• [Collected data]
•••••
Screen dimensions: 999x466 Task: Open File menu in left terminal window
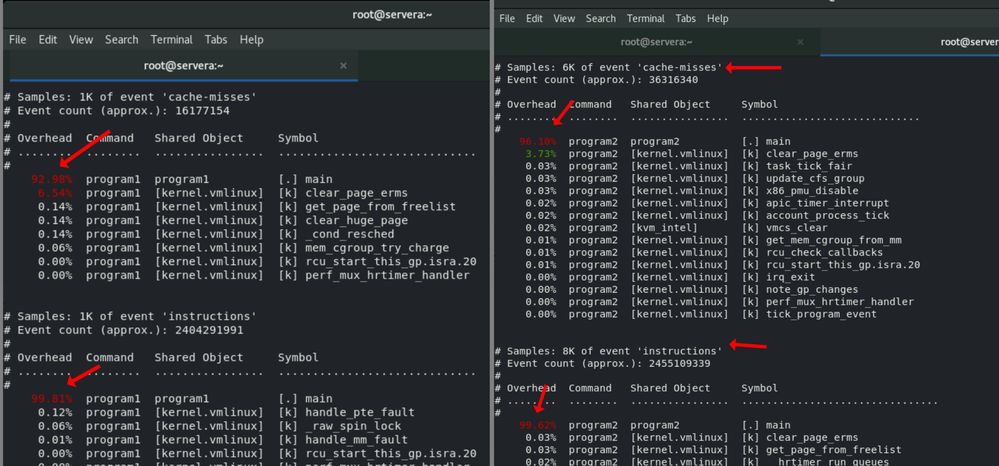[x=19, y=40]
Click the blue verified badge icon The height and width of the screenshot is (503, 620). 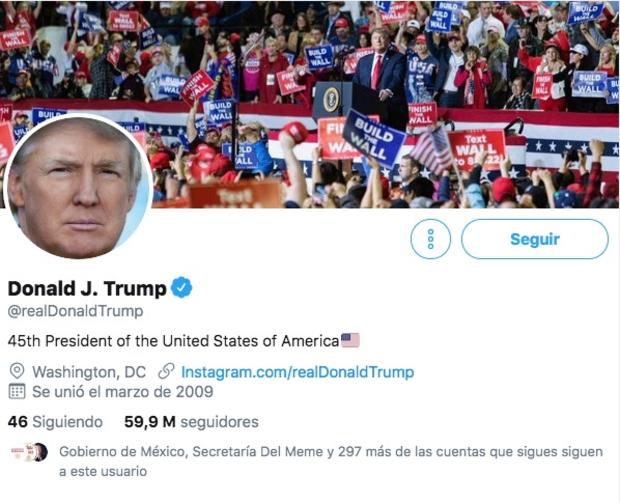click(181, 287)

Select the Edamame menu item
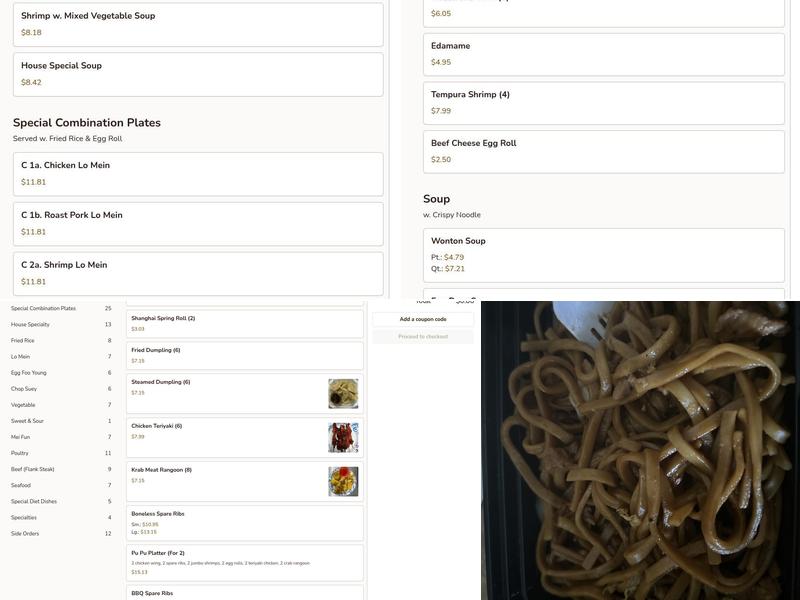coord(604,55)
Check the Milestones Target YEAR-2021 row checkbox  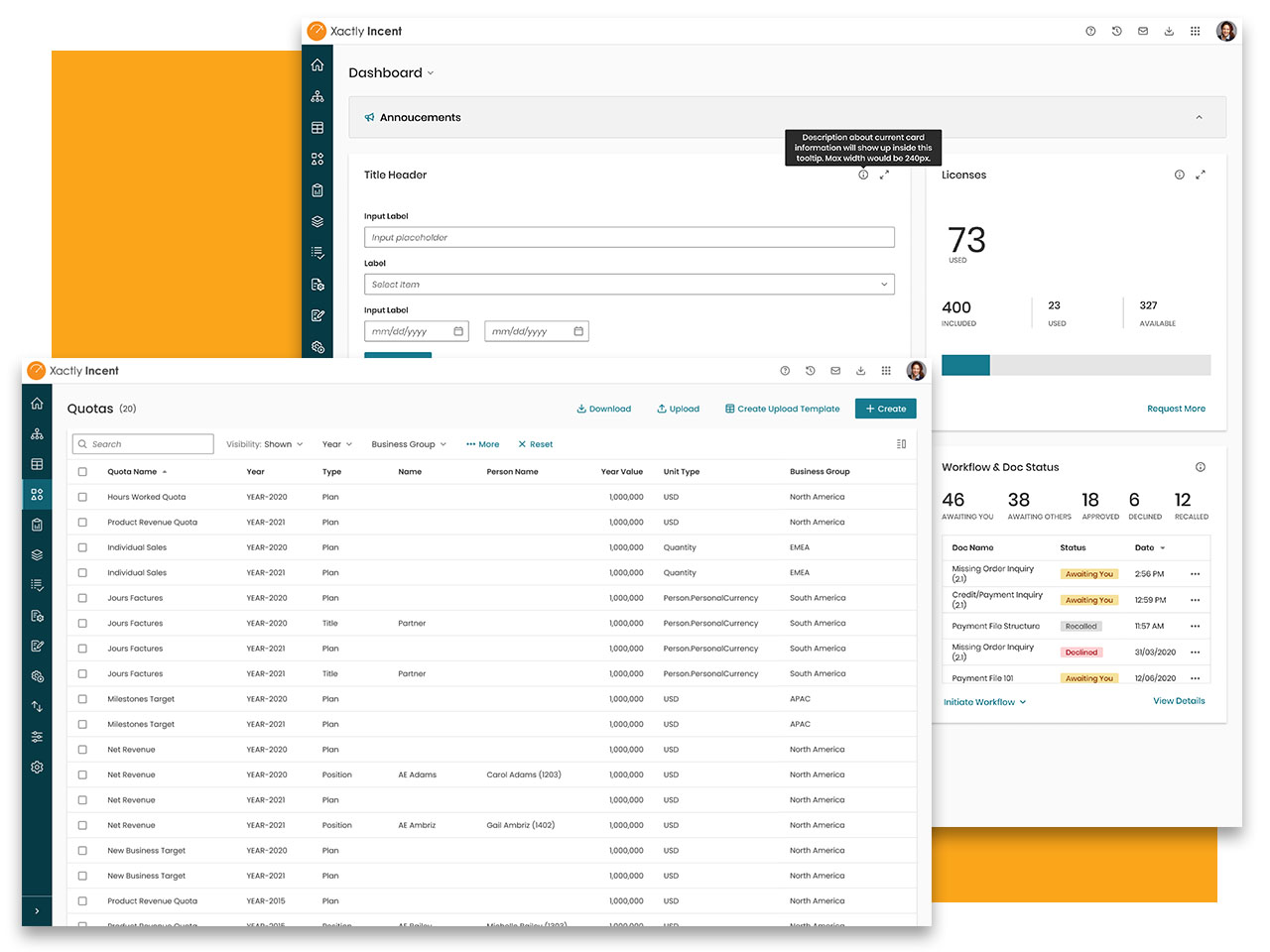pyautogui.click(x=82, y=724)
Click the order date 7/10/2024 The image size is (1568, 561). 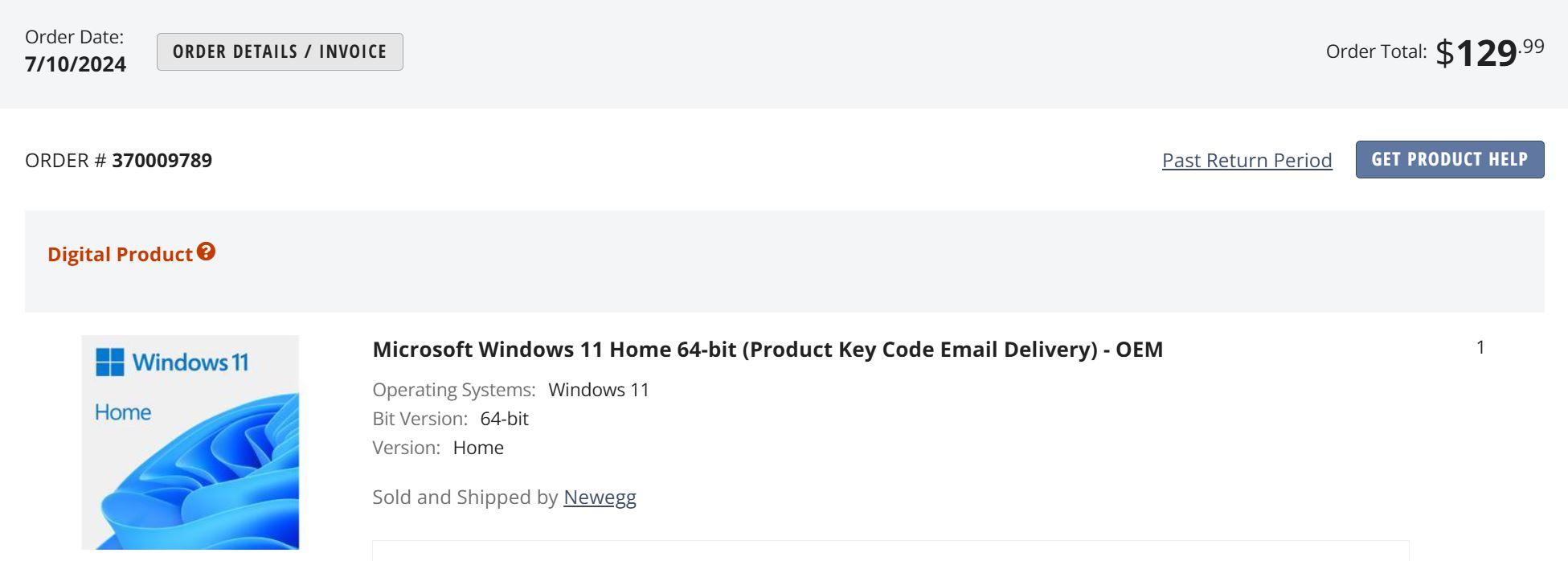pos(76,64)
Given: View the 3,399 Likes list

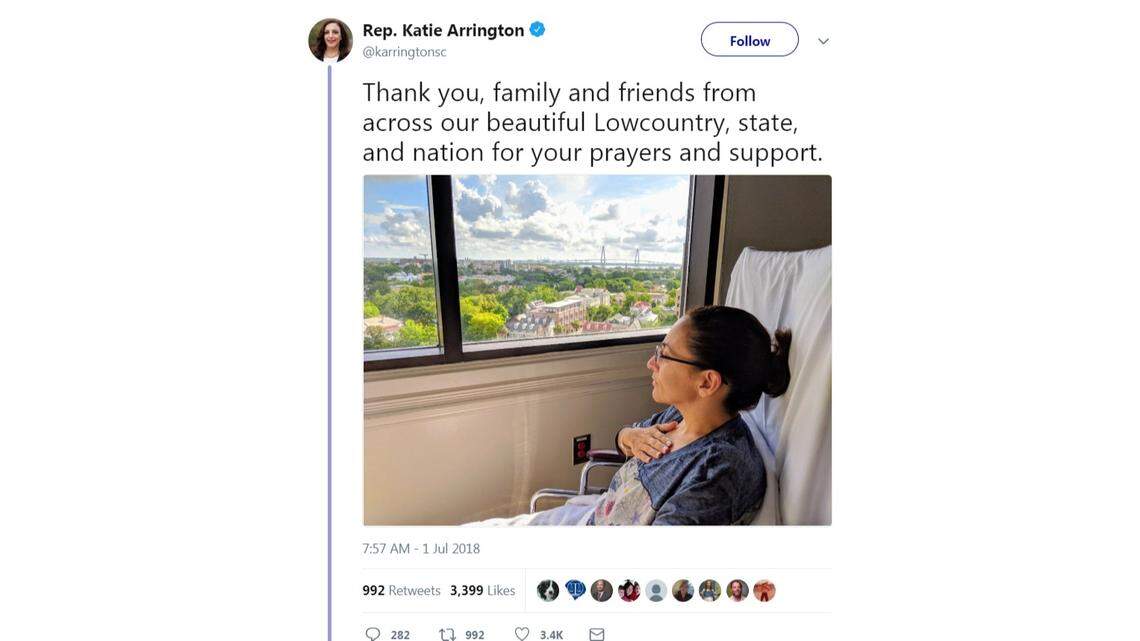Looking at the screenshot, I should click(x=482, y=590).
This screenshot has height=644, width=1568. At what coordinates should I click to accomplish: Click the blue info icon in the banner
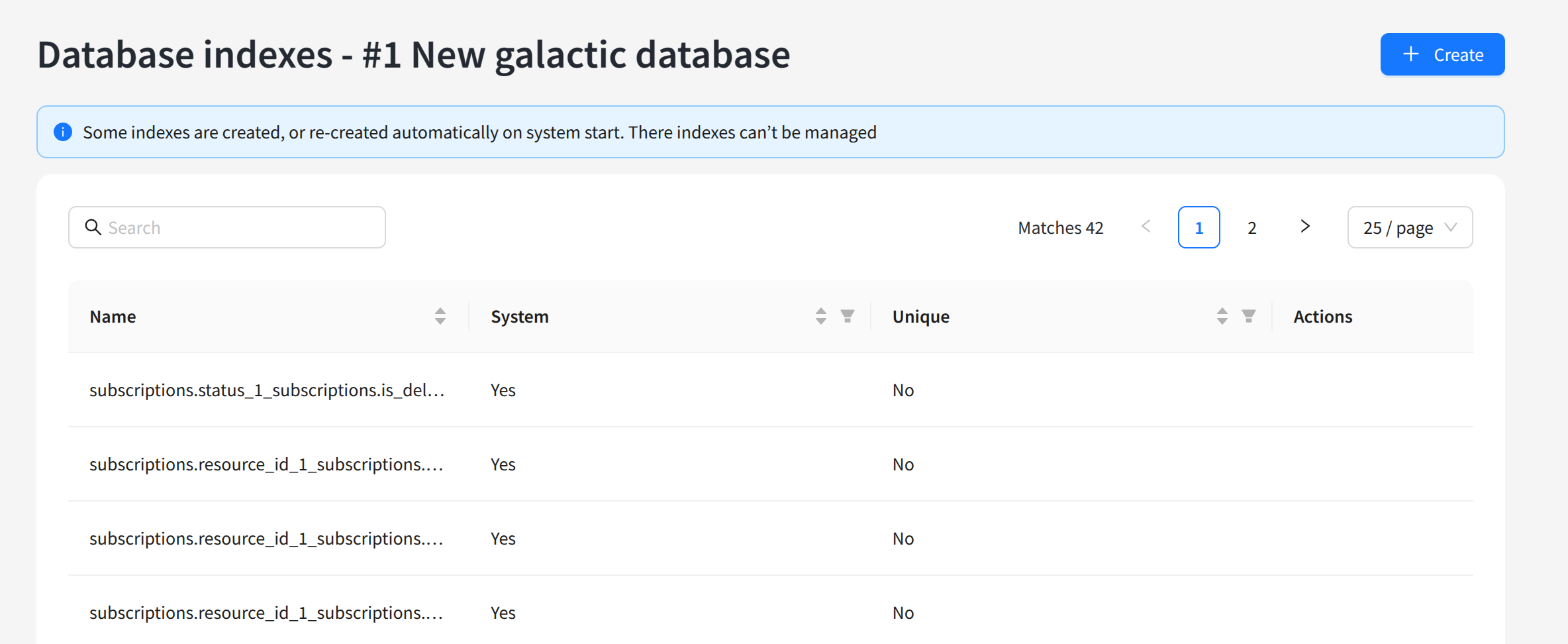click(63, 132)
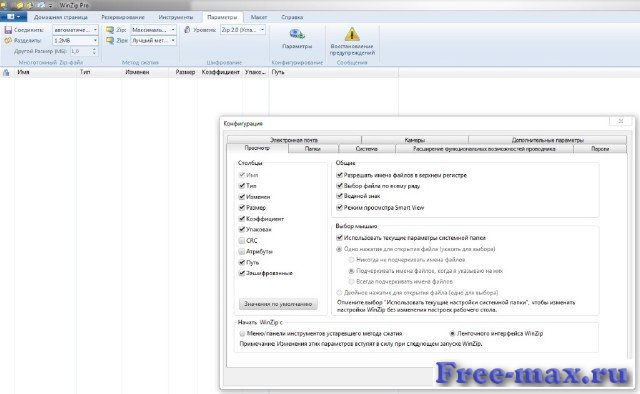The height and width of the screenshot is (394, 640).
Task: Toggle the Атрибуты column checkbox
Action: 242,252
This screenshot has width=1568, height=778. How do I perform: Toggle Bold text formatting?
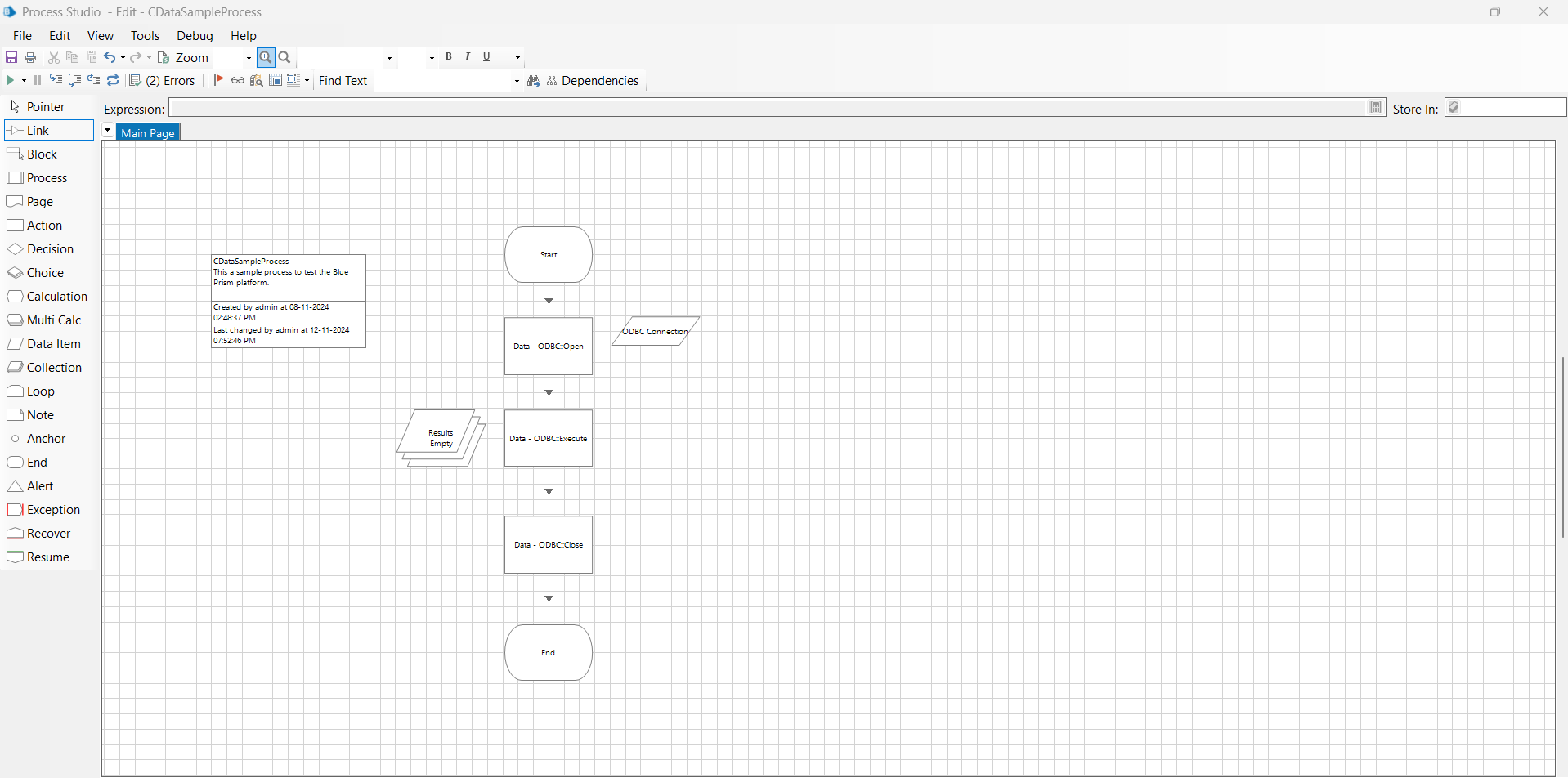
•••••
• [About this exercise] Only the lines from the one containing "This screenshot has height=644, width=1568." through the final line of the data should be given again, exactly and without pictures.

• [Output below]
This screenshot has height=644, width=1568. At what coordinates should I click to accomplish: Click the blue info icon in the banner
click(63, 132)
The height and width of the screenshot is (394, 640).
Task: Toggle the Атрибуты column checkbox
Action: 242,252
This screenshot has width=1568, height=778. How do I perform: Toggle Bold text formatting?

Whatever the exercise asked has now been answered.